Das Revier und soziale Hierarchien der Katze sind ganz natürliche Vorgehensweisen. Das Revier bietet dem Tier besondere Plätze zum Schlafen, Sonnen, Jagen und Schutz. Kater bilden ihr eigenes Revier bei Geschlechtsreife, Katzen dagegen bleiben oft im Revier der Mutter, Sie verjagen zusammen Eindringlinge und Fremde. Vor großen Katern jedoch entwickeln Sie großen Respekt, wegen der Stärke und tolerieren den Gast.
Katzen hinterlassen in Ihrem Revier spezielle Duftspuren und Kratzstellen an Bäumen, damit andere Katzen informiert sind, dass Sie ein vergebenes Revier betreten und weiter ziehen. Denn generell gehen sind die Katzen aus dem Weg und Sie jagen alleine, auch wenn sich zwei Reviere überlappen, was auch passieren kann.

Wie groß ist ein Revier?

Man kann nicht verallgemeinern wie groß ein Revier im Normalfall ist, denn das ist bei jeder Katze unterschiedlich. Es hängt von den Jagdmöglichkeiten ab, natürlich auch von der Zahl der Katzen in der Gegend und den eventuell zustande kommenden Revierkämpfe. Manchen Katzen reicht schon ein Garten aus und andere benötigen 2-3km.
Einer Katze reicht normal 1qkm und ein Kater geht oft in mehrere Katzenreviere ein und aus.

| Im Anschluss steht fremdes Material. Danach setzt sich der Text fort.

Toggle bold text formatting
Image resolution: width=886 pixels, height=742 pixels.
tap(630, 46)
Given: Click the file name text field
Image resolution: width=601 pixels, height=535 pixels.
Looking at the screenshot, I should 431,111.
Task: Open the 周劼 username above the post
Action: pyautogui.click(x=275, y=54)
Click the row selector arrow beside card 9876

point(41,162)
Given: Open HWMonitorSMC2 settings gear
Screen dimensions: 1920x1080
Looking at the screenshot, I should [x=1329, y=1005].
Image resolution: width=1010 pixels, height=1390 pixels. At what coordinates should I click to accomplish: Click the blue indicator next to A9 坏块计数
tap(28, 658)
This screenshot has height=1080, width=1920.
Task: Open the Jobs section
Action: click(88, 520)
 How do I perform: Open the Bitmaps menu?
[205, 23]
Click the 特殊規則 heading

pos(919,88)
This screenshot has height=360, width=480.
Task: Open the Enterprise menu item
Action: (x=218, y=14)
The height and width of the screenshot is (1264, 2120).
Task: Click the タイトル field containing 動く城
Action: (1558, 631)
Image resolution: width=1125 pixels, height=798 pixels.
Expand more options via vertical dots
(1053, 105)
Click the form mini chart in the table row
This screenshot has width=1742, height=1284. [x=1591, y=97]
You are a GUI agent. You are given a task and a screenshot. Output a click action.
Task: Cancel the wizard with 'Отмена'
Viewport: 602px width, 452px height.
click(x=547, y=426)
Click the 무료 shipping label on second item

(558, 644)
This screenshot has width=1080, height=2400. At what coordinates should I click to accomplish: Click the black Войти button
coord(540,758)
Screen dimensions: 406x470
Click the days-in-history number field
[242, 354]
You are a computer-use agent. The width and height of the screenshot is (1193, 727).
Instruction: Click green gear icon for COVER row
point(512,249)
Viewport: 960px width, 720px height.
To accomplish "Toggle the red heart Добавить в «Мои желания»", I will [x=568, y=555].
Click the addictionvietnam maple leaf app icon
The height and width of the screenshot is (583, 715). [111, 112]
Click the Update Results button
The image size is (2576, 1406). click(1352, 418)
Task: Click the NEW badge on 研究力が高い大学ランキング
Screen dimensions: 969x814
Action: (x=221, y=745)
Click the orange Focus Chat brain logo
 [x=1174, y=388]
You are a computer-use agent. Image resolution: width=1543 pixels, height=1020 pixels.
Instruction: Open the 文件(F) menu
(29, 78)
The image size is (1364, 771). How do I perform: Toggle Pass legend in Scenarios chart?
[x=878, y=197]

Gibt es soziale Hierarchien?

Die Rangordnung von Katze zu Katze ist nicht sehr streng, die Katze nimmt die Mutterrolle ein. Wenn eine Katze Junge geworfen hat steigt der Rang und somit der Status. Eine spätere Kastration kann eine Katze wieder im Rang fallen lassen.
Bei Katern geht es um Kampfkraft und Courage. Es gibt Fälle wo unkastrierte Kater eine Art von Verbindung bilden. Jeder Kater der dazu gehören möchte muss sich seinen Platz in der Gruppen-Hierarchie erkämpfen. Wobei es sich schlimmer anhört als es ist. Es stellt eher ein Ritual dar und im Normalfall tragen die Kater keine ernsthaften Verletzungen aus den tierischen Auseinandersetzungen davon. Sie schlagen sich sozusagen an dicken und gut gepolsterten Stellen, um sich nicht zu sehr zu verletzen. In wenigen Fällen kann es natürlich auch passieren, dass der Kater schlimmere Verletzungen abbekommen hat und ein Gang zum Tierarzt unumgänglich macht.